Es peor si se considera que la norma inventada en el INE iba dirigida a una persona, aunque agregaron de último minuto a los gobernadores como simple simulación. Norma privativa, diría algún jurista de inspiración decimonónica, la cual está expresamente prohibida por la Constitución.
Por fortuna, el intento del INE ha sido revocado por el Tribunal Electoral.
El punto al que nos lleva todo lo anterior estriba en que la intocable figura presidencial se ha convertido en la más desafiada y tocada debido a que existe una mayor libertad, pero también a que el presidente está en el debate cotidiano.
Se vive en México un momento de gran transición en la forma de hacer política, de tal forma que, del presidente omnímodo y jefe de todo, se tiene un presidente que sólo jefatura a su gobierno. Mas los gobiernos obedecen a las fuerzas políticas; no salen de la nada ni se apoyan en el aire. La vieja idea de que el presidente de la República era jefe de su partido (y de otros), pero no podía admitirlo públicamente, se debía a que el mandatario usaba al gobierno para beneficio político del mismo. Hoy, la enfermedad del presidencialismo se ha convertido en la agudización de la lucha política, del debate, de la crítica libérrima, aunque también, por desgracia, del insulto, la calumnia y la falsedad.
El gobierno se tiene prohibido a sí mismo utilizar recursos públicos en favor de partido alguno, pero las oposiciones miran desvío de fondos hasta en las vacunas que irán hacia toda la población. El nuevo gobierno se encuentra en situación complicada porque está en el debate y tiene que mantener cautela sobre su intervención en aquellos asuntos políticos en los cuales se enfrentan los partidos, excepto, claro está, los más importantes y trascendentes. Esto limita seriamente la acción política de la 4T en su conjunto porque los cambios no se producen con la celeridad que se requiere.

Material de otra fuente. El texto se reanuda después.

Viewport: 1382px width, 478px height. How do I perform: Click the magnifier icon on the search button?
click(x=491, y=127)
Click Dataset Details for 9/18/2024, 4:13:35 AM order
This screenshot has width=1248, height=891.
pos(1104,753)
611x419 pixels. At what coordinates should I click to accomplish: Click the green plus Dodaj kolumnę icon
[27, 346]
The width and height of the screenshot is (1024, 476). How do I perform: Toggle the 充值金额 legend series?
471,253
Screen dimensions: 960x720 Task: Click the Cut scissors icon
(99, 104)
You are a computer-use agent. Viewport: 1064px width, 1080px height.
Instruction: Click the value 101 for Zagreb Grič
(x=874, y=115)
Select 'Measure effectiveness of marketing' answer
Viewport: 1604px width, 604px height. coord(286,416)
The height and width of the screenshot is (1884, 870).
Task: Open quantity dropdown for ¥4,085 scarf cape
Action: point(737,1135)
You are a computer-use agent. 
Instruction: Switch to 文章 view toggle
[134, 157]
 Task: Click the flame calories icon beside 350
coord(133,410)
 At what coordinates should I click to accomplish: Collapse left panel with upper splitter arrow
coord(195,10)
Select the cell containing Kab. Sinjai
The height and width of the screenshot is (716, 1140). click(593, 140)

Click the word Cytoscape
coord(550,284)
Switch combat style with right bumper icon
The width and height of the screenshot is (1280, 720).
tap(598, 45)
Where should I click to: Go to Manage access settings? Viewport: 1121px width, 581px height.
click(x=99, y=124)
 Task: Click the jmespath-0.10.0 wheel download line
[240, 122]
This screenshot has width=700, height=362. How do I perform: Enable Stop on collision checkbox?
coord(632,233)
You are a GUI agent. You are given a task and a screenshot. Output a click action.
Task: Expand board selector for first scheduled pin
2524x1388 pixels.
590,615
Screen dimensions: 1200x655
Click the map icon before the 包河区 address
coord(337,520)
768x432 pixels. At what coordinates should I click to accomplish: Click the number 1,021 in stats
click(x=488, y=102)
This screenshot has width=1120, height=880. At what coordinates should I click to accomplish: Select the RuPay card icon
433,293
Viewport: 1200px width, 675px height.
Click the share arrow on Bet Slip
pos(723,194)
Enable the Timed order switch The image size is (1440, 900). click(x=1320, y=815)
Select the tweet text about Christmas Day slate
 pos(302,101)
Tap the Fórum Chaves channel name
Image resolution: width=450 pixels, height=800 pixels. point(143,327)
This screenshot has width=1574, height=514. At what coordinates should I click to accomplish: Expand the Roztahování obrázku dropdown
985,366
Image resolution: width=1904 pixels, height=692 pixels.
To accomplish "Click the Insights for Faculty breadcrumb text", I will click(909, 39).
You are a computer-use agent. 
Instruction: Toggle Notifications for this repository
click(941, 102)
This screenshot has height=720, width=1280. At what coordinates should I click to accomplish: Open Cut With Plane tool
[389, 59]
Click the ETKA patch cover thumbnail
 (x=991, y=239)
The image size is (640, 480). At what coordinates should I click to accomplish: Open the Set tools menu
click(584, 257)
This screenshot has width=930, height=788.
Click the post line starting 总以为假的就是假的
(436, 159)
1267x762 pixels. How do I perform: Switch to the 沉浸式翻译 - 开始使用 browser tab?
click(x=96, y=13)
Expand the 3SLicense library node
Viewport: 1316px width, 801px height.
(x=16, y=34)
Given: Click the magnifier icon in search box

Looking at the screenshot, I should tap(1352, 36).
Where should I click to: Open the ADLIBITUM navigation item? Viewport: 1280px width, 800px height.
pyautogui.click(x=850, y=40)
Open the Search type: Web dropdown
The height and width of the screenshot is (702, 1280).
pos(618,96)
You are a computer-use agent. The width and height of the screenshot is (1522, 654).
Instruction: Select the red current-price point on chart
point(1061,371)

Un ejemplo de esto es que las dos cámaras de Congreso no se mueven siempre conforme al mismo diapasón. El Senado tiene sin dictamen 240 proyectos de los diputados y, éstos, 110 de su colegisladora. Además, existe pendiente en el Senado una sentencia de juicio político, que es obligatoria y tiene plazo. Las ausencias de liderazgo no es algo bueno para el funcionamiento del Estado ni para el ejercicio de la llamada democracia representativa, de la que tanto se habla.
En los países de sistema parlamentario, el jefe o jefa del partido mayoritario lo es, a la vez, del gobierno. En muchos otros de régimen presidencial, el o la titular del Ejecutivo asume el liderazgo de su partido. En México, aún con toda su historia presidencialista de excesos y corrupciones, las cosas no pueden ser tan diferentes, pues lo que puede estar en cuestión, al mismo tiempo, es la fortaleza del Ejecutivo y la fuerza del partido.
Así que pronto tendrá que llegar la hora en que, en el terreno de la relación gobierno-partido, las cosas se hagan con una mayor sinceridad y transparencia, manteniendo la ya vigente prohibición del uso ilícito de recursos públicos y de instrumentos de la gobernanza.
El presidente tiene ahora una sola cara. Eso es lo que molesta a las oposiciones y periodistas acostumbrados y beneficiados de la dualidad. Nadie nunca ha creído que a un presidente le puede importar un bledo la lucha política de partidos en la que está inevitablemente inmerso y donde juega un ineludible papel de liderazgo.
La simulación no puede ser un instrumento de la vida democrática de un país. Es un obstáculo.